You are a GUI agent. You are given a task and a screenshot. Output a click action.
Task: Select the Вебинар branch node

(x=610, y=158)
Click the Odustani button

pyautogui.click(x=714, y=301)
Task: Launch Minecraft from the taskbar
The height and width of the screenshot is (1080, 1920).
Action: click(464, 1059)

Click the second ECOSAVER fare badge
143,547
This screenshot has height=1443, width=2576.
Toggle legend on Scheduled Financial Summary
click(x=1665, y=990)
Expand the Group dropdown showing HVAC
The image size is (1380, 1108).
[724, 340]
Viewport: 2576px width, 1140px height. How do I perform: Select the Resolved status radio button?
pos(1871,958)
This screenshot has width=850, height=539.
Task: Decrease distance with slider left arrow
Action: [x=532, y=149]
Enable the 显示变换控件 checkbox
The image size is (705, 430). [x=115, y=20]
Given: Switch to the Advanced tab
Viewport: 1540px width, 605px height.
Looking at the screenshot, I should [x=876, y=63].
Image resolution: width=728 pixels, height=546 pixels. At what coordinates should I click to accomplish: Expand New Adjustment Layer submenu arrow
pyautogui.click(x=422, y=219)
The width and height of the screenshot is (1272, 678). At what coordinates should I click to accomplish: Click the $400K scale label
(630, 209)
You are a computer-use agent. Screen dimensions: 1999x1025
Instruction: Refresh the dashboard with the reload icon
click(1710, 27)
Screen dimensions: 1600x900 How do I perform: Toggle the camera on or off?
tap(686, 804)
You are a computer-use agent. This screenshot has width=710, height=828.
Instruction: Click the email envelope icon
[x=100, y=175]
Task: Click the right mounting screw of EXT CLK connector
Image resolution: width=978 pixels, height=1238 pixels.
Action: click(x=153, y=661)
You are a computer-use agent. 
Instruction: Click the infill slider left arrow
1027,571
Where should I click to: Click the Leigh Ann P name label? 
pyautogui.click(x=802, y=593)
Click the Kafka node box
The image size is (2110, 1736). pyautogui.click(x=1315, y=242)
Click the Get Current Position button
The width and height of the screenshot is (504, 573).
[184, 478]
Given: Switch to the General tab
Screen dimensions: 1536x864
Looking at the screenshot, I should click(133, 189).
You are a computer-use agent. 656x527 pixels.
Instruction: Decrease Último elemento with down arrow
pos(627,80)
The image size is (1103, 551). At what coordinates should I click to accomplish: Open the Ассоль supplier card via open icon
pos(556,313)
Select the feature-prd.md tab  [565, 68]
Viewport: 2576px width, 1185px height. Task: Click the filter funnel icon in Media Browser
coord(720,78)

━━━━━━━━━━━━━━━━━━━━

Rewrite all of the lines above with every "icon" changed to "symbol". Leave everything else as it is.

### EXERCISE RESPONSE
You are a GUI agent. You are given a task and a screenshot. Output a click action.
Task: Select the Вебинар branch node

(x=610, y=158)
Click the Odustani button

pyautogui.click(x=714, y=301)
Task: Launch Minecraft from the taskbar
The height and width of the screenshot is (1080, 1920).
Action: click(464, 1059)

Click the second ECOSAVER fare badge
143,547
This screenshot has height=1443, width=2576.
Toggle legend on Scheduled Financial Summary
click(x=1665, y=990)
Expand the Group dropdown showing HVAC
The image size is (1380, 1108).
[724, 340]
Viewport: 2576px width, 1140px height. How do I perform: Select the Resolved status radio button?
pos(1871,958)
This screenshot has width=850, height=539.
Task: Decrease distance with slider left arrow
Action: [x=532, y=149]
Enable the 显示变换控件 checkbox
The image size is (705, 430). [x=115, y=20]
Given: Switch to the Advanced tab
Viewport: 1540px width, 605px height.
Looking at the screenshot, I should [x=876, y=63].
Image resolution: width=728 pixels, height=546 pixels. At what coordinates should I click to accomplish: Expand New Adjustment Layer submenu arrow
pyautogui.click(x=422, y=219)
The width and height of the screenshot is (1272, 678). At what coordinates should I click to accomplish: Click the $400K scale label
(630, 209)
You are a computer-use agent. Screen dimensions: 1999x1025
Instruction: Refresh the dashboard with the reload symbol
click(1710, 27)
Screen dimensions: 1600x900 How do I perform: Toggle the camera on or off?
tap(686, 804)
You are a computer-use agent. This screenshot has width=710, height=828.
Instruction: Click the email envelope symbol
[x=100, y=175]
Task: Click the right mounting screw of EXT CLK connector
Image resolution: width=978 pixels, height=1238 pixels.
Action: click(x=153, y=661)
You are a computer-use agent. 
Instruction: Click the infill slider left arrow
1027,571
Where should I click to: Click the Leigh Ann P name label? 
pyautogui.click(x=802, y=593)
Click the Kafka node box
The image size is (2110, 1736). pyautogui.click(x=1315, y=242)
Click the Get Current Position button
The width and height of the screenshot is (504, 573).
[184, 478]
Given: Switch to the General tab
Screen dimensions: 1536x864
Looking at the screenshot, I should click(133, 189).
You are a computer-use agent. 656x527 pixels.
Instruction: Decrease Último elemento with down arrow
pos(627,80)
The image size is (1103, 551). At what coordinates should I click to accomplish: Open the Ассоль supplier card via open symbol
pos(556,313)
Select the feature-prd.md tab  [565, 68]
Viewport: 2576px width, 1185px height. Task: Click the filter funnel symbol in Media Browser
coord(720,78)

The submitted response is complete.